> WHAT IS EXPECTED:
Every line from the one holding "Task: Click the search magnifier icon" to the end of the entries should be repeated exactly, with the pictures left out.

> RECORDS FOR THIS EXERCISE:
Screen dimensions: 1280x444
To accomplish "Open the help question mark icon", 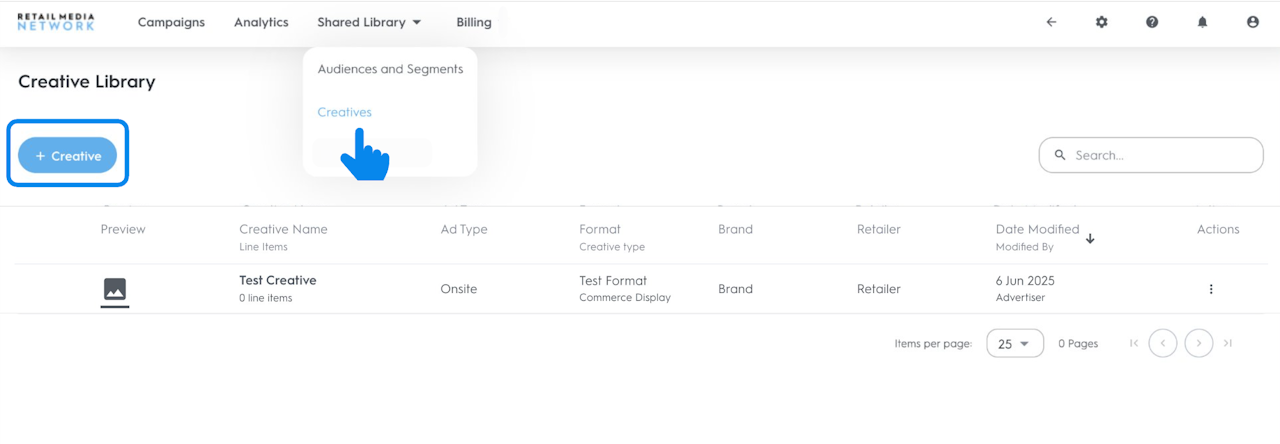I will point(1152,22).
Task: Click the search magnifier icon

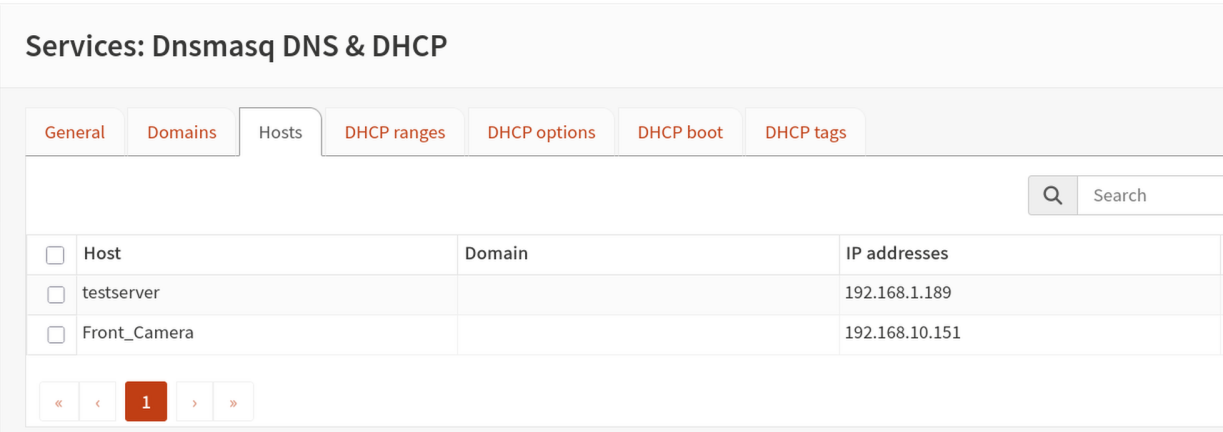Action: tap(1052, 196)
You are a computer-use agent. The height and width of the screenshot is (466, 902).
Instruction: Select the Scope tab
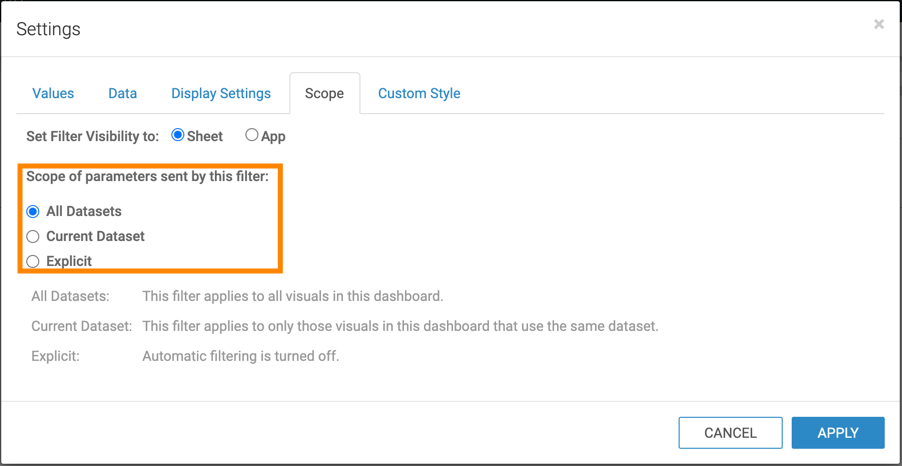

> REPLY:
Task: Click the search magnifier icon

Action: tap(1052, 196)
You are a computer-use agent. The height and width of the screenshot is (466, 902).
Instruction: Select the Scope tab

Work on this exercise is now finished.